Fulfilling the three conditions is likely to differ from sector to sector, raising the issue of how resolution powers will be exercised where a group includes within scope financial institutions in more than one sector.
Resolution and Stabilisation
Once s. 25 conditions have been fulfilled, a resolution authority must consult with the Financial Secretary before initiating resolution (s. 27). Resolution is initiated by issuing a letter under s. 30 indicating the resolution authority’s mindedness to resolve the financial institution. The financial institution may make representations in respect of the potential resolution.
FI(R)O Part 5 sets out powers of resolution authorities in resolution. Resolution authorities may manage or exercise the powers of a financial institution in respect of its affairs, business or property, as well as powers to transfer or issue securities to the resolution authority (s. 93). This may in some ways be compared to the powers of a liquidator, though the purpose and outcome of resolution is much different than distributing assets in liquidation.

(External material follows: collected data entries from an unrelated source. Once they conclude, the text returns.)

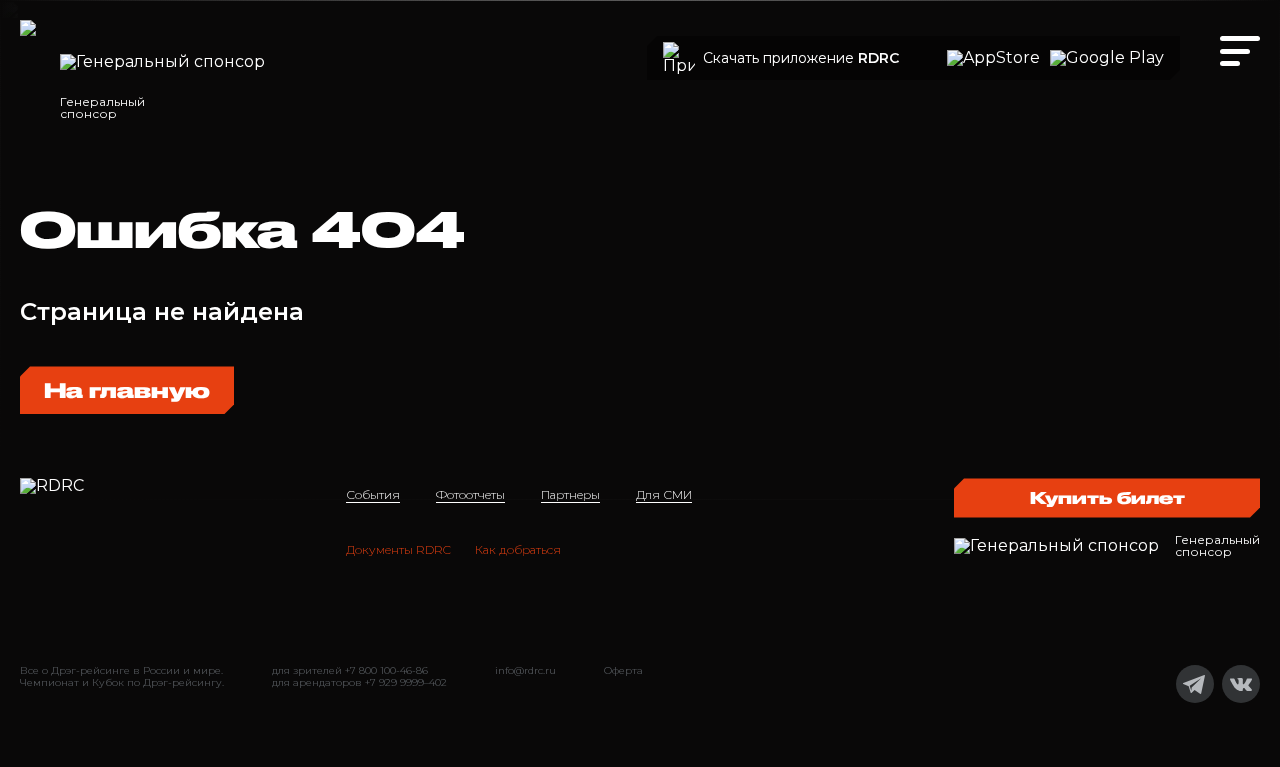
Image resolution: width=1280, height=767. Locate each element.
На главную (127, 390)
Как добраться (518, 549)
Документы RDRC (398, 549)
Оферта (623, 670)
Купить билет (1107, 497)
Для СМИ (664, 494)
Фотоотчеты (470, 494)
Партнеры (570, 494)
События (373, 494)
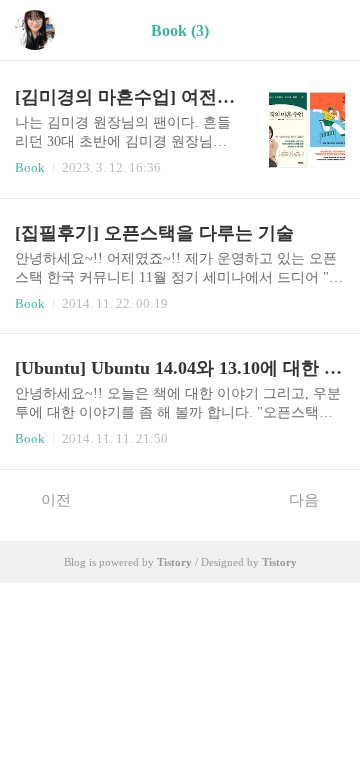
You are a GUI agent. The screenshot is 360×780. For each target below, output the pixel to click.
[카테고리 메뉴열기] (325, 30)
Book (30, 167)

Resolution authorities may suspend contractual obligations of a financial institution in resolution (s. 83), though certain types of obligation are excluded from suspension (s. 84). Similarly, the resolution authority may suspend termination rights of counterparties otherwise exercisable under contract with the financial institution in resolution (s. 90). Measures taken for the purposes of resolution are to be disregarded and shall not trigger contracts containing default provisions (s. 89).
To stabilise the parts of financial institutions that perform critical functions, a resolution authority may apply statutory stabilisation options to a financial institution in resolution. Under s. 33, the five options are:
- to transfer the securities, assets, rights or liabilities of the financial institution to a privately owned purchaser;
- a bridge institution;
- an asset management vehicle;
- a temporary public ownership company; or
- to bail-in the financial institution.
Under s. 34, the resolution authority may apply one or a combination of the options, together or sequentially, or apply stabilisation to certain parts of the financial institution only. The resolution authority may also choose not to apply stabilisation – the general powers under s. 93 may apply, or the financial institution may be allowed to fail in the normal way, presumably by exercise of the resolution authority’s regulatory powers to wind up financial institutions, or by way of insolvency proceedings.

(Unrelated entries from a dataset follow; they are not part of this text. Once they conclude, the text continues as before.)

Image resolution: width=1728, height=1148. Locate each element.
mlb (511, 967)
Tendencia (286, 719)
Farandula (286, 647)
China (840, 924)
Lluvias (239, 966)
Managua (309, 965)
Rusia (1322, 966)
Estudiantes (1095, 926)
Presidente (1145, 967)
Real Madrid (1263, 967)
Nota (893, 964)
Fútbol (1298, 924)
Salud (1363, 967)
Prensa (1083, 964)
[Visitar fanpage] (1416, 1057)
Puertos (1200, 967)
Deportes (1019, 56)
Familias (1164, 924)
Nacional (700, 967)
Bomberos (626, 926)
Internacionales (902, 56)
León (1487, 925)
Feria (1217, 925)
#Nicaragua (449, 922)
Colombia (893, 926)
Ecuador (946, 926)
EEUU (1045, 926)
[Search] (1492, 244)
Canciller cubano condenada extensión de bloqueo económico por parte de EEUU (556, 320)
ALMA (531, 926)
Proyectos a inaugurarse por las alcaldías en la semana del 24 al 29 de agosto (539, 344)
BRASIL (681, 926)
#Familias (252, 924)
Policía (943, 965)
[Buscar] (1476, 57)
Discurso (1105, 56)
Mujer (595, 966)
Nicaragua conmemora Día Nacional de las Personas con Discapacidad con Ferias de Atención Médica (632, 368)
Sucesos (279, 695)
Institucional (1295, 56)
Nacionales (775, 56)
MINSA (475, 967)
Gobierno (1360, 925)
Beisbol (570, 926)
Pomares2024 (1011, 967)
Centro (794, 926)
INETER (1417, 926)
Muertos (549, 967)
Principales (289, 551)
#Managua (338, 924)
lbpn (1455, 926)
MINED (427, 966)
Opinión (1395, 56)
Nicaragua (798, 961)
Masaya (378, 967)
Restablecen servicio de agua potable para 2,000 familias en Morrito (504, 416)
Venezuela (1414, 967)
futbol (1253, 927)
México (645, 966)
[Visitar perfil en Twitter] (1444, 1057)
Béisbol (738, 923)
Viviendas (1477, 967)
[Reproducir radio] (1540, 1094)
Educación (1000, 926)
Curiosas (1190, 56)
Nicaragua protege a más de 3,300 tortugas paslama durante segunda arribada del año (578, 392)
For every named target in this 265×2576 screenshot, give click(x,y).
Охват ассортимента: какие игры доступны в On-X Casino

An Effective Egg Drop Container?
Due to the size and scope of the FI(R)O, matters such as: removal of officers; clawback of their remuneration; offences; compensation; and non-Hong Kong resolution actions have not been discussed.

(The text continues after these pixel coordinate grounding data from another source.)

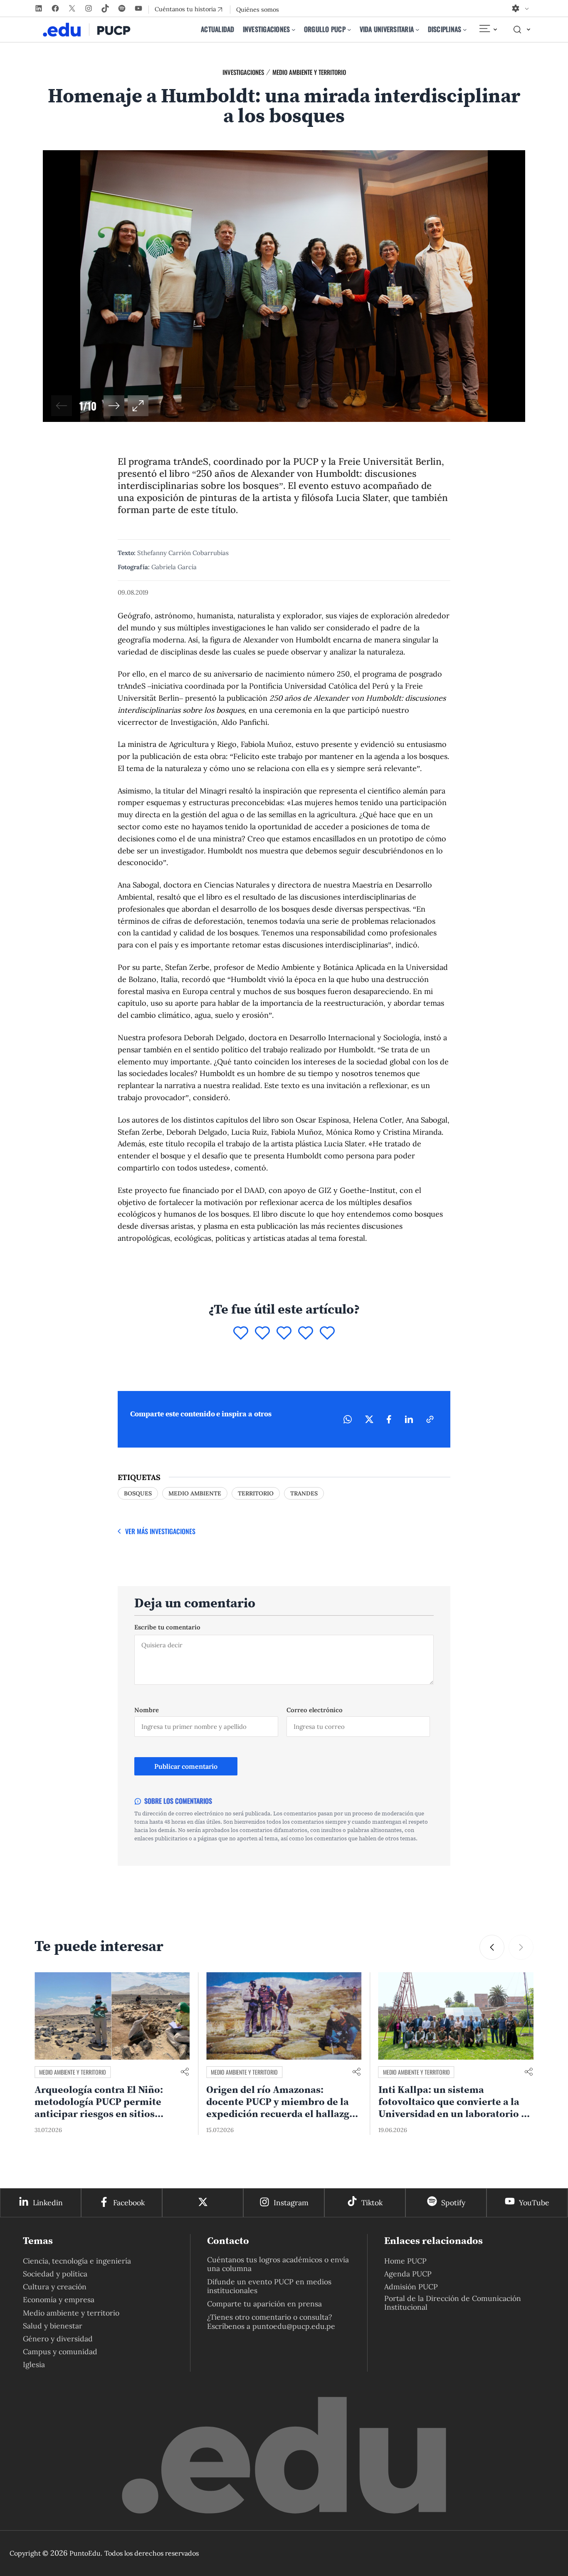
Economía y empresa (58, 2299)
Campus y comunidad (60, 2351)
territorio (256, 1493)
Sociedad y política (55, 2273)
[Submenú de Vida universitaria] (417, 29)
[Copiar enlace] (430, 1419)
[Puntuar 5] (327, 1333)
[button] (114, 405)
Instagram (291, 2202)
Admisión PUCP (411, 2286)
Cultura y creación (54, 2286)
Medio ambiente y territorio (309, 72)
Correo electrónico (314, 1710)
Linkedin (48, 2202)
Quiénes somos (257, 9)
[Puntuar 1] (241, 1333)
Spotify (453, 2202)
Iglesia (34, 2364)
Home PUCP (405, 2261)
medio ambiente (194, 1493)
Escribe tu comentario (167, 1627)
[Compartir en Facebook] (389, 1419)
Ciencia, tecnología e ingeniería (77, 2261)
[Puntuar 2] (262, 1333)
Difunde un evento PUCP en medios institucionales (269, 2286)
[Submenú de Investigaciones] (293, 29)
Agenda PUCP (408, 2273)
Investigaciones (243, 72)
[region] (284, 286)
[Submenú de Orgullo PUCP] (349, 29)
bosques (138, 1493)
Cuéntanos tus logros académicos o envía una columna (278, 2264)
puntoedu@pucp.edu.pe (293, 2326)
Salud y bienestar (52, 2326)
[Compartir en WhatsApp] (347, 1419)
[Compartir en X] (369, 1419)
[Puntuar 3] (284, 1333)
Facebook (129, 2202)
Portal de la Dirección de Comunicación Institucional (452, 2302)
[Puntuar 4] (305, 1333)
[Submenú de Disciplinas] (465, 29)
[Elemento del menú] (487, 29)
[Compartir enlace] (185, 2072)
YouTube (534, 2202)
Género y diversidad (58, 2338)
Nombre (146, 1710)
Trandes (304, 1493)
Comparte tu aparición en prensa (264, 2303)
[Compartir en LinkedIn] (408, 1419)
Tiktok (372, 2202)
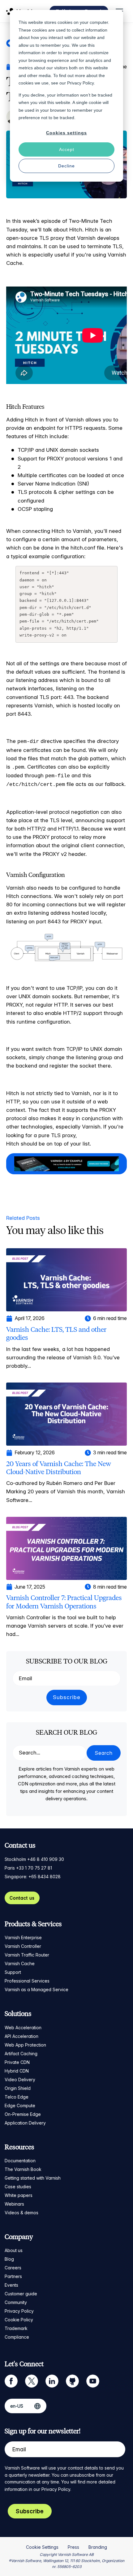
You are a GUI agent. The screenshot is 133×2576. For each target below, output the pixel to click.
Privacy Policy (19, 2311)
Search (104, 1753)
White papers (18, 2195)
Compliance (17, 2337)
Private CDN (17, 2062)
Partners (13, 2276)
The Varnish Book (23, 2169)
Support (13, 1972)
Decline (66, 165)
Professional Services (27, 1980)
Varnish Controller (23, 1946)
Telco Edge (16, 2096)
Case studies (18, 2186)
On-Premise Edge (23, 2114)
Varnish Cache (20, 1963)
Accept (66, 149)
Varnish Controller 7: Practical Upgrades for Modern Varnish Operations (64, 1602)
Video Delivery (20, 2079)
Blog (9, 2259)
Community (16, 2302)
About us (14, 2250)
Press (73, 2547)
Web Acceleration (23, 2027)
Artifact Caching (21, 2053)
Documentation (20, 2160)
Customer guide (21, 2293)
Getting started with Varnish (33, 2178)
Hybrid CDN (17, 2070)
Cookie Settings (42, 2547)
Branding (97, 2547)
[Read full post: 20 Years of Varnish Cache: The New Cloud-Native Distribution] (66, 1414)
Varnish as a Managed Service (36, 1989)
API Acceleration (21, 2036)
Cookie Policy (19, 2319)
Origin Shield (18, 2088)
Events (11, 2285)
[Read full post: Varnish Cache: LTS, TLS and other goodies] (66, 1279)
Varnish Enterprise (23, 1937)
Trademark (16, 2328)
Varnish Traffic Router (27, 1954)
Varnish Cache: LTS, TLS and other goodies (56, 1333)
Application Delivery (25, 2122)
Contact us (22, 1898)
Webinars (14, 2204)
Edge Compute (20, 2105)
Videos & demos (21, 2212)
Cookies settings (66, 132)
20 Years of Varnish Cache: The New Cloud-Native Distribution (58, 1468)
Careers (13, 2267)
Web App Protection (25, 2044)
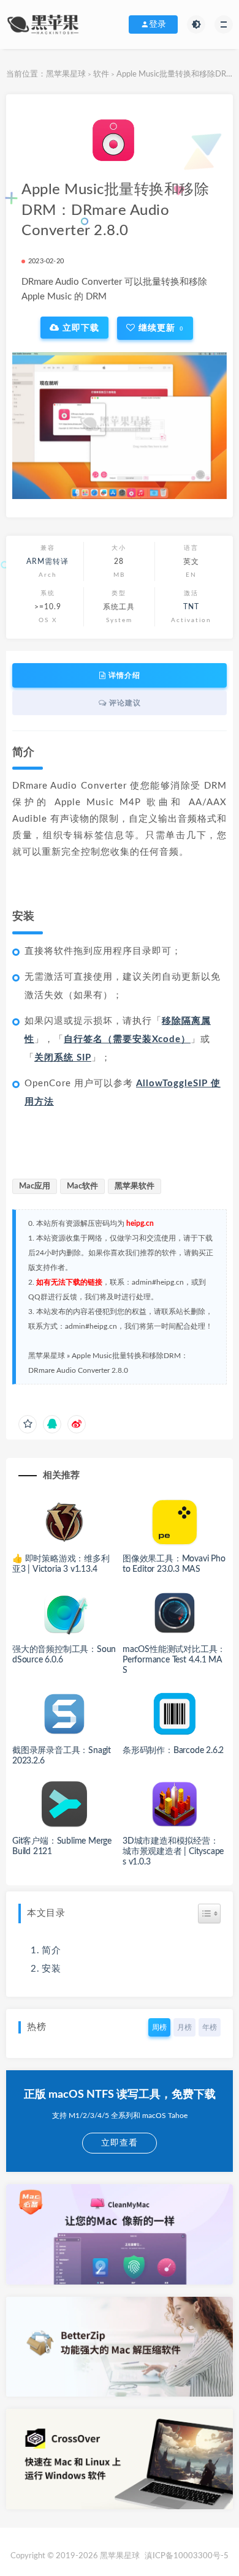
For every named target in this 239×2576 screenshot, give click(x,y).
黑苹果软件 (134, 1186)
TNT (191, 606)
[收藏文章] (27, 1424)
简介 (51, 1950)
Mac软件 (82, 1186)
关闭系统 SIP (62, 1057)
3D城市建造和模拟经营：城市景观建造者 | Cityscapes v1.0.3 (173, 1851)
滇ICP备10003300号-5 (187, 2556)
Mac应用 (34, 1186)
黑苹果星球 (66, 74)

It remains difficult to assess the effectiveness of the FI(R)O. The cross-sectoral approach leaves much open, presumably for flexibility. Further regulatory guidance needs to be developed under the rule-making powers – as illustrated by the exclusion from commencement of Part 8 and s. 192 of the rules for the court procedure of clawback of remuneration and on how notice of winding up petitions can be made.
Guidance as to when an institution is considered “non-viable”, and how more draconian powers such as removal of “impediments” are to be exercised, will be critical for compliance of within scope financial institutions. The issue of consistency between the three sectors where groups include within scope financial institutions in more than one sector also remains.
What is clear, however, is the ambitiousness of what the FI(R)O tries to accomplish, and the potential complexity in exercising resolution powers in Hong Kong.